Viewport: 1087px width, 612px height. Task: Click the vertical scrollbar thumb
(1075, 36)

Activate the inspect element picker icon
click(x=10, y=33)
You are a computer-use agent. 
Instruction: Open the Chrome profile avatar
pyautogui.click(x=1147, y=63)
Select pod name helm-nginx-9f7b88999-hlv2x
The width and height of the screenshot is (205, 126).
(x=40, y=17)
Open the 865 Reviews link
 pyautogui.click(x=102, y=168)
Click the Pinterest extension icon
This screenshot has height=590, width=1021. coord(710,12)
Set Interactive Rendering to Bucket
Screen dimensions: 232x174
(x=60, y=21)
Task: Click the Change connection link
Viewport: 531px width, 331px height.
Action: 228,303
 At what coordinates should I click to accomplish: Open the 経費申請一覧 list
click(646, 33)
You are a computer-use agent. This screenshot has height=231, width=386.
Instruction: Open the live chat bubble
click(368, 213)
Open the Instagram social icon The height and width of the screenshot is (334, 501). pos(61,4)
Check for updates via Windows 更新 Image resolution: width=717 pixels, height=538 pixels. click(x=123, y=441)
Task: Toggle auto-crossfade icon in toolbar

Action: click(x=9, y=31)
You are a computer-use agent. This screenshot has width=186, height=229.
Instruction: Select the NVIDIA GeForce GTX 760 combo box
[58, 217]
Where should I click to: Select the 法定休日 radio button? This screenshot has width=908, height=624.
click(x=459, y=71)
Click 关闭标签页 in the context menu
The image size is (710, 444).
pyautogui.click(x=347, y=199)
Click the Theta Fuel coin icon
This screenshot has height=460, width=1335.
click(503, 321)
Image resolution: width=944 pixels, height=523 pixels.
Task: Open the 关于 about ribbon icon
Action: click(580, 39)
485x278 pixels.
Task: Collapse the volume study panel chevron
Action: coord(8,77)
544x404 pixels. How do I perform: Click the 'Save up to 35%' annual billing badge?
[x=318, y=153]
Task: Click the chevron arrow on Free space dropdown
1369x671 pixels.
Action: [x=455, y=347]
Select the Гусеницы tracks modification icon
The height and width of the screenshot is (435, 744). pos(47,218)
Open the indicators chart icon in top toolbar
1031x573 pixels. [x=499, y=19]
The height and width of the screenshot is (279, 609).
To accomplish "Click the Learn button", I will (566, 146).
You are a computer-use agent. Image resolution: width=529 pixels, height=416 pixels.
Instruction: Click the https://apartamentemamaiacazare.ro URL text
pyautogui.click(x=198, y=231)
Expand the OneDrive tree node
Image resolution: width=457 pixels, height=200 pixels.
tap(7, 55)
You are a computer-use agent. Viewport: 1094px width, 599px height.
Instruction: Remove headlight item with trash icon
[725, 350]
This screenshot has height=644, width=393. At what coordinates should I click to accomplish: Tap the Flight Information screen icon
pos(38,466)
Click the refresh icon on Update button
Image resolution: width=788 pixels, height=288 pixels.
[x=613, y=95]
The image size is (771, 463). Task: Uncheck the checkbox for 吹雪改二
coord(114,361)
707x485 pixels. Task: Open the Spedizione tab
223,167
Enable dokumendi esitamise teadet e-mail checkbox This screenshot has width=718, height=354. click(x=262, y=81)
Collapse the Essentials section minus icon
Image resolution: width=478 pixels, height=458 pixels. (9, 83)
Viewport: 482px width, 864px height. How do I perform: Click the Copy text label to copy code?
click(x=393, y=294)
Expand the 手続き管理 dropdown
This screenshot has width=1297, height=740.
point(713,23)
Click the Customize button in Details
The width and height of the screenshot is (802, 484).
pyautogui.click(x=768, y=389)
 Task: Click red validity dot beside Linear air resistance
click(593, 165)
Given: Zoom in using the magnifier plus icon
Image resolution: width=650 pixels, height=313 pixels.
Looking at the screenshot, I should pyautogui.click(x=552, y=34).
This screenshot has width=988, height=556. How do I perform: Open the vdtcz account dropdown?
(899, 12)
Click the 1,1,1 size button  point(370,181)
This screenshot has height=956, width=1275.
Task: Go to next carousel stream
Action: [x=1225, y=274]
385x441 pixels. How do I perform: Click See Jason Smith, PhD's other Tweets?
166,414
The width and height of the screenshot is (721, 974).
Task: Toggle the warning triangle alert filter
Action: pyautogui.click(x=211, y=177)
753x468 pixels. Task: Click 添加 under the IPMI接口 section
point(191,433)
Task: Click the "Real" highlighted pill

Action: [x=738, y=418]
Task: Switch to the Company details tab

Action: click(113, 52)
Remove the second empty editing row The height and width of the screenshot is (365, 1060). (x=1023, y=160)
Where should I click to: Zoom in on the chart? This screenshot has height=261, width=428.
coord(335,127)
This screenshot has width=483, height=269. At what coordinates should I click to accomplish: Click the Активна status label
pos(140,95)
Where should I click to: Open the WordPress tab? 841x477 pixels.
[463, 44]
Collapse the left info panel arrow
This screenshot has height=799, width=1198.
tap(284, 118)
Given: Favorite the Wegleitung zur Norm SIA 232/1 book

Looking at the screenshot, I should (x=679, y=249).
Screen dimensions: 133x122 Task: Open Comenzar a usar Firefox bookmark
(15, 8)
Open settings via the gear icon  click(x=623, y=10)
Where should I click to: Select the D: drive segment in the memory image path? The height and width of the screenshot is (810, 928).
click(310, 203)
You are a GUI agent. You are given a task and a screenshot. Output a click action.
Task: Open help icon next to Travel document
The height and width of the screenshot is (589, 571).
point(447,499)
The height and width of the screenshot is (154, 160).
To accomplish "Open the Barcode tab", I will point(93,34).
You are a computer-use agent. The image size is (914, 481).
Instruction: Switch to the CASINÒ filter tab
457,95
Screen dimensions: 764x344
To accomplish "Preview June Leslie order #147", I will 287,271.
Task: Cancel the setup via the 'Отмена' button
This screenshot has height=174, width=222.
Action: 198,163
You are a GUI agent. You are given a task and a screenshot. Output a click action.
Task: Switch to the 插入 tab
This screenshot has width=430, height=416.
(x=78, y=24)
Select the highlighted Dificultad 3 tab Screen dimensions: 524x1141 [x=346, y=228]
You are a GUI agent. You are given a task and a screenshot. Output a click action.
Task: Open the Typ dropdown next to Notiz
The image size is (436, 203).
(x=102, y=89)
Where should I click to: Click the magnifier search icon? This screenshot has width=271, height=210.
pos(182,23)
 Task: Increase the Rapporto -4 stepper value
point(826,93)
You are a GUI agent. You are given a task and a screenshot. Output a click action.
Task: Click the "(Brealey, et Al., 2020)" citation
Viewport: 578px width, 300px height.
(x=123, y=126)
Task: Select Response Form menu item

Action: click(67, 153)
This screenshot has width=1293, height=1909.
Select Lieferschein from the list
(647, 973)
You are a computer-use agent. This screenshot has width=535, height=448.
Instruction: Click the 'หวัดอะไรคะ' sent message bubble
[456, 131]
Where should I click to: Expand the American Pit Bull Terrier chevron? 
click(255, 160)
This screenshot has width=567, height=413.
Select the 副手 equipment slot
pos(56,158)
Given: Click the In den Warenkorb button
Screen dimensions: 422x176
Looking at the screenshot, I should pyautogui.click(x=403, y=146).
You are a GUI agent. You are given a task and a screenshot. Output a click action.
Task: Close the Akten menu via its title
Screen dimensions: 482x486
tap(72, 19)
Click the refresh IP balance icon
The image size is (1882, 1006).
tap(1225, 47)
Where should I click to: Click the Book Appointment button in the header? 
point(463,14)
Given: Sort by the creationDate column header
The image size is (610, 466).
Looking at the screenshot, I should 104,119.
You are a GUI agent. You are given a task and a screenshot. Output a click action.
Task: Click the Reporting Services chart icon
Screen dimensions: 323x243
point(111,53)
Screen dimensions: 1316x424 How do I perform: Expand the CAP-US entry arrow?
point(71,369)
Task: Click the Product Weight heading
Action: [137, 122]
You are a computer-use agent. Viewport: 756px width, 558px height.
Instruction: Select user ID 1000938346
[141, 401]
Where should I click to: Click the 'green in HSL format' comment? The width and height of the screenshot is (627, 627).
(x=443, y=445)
----------
What is expected - All that should be written out is the stretch of lines above between the one holding "544x404 pixels. How" and the one holding "You are a computer-use agent. Image", inclusive, exactly as given.

Result -
544x404 pixels. How do I perform: Click the 'Save up to 35%' annual billing badge?
[x=318, y=153]
Task: Click the chevron arrow on Free space dropdown
1369x671 pixels.
Action: [x=455, y=347]
Select the Гусеницы tracks modification icon
The height and width of the screenshot is (435, 744). pos(47,218)
Open the indicators chart icon in top toolbar
1031x573 pixels. [x=499, y=19]
The height and width of the screenshot is (279, 609).
To accomplish "Click the Learn button", I will (566, 146).
You are a computer-use agent. Image resolution: width=529 pixels, height=416 pixels.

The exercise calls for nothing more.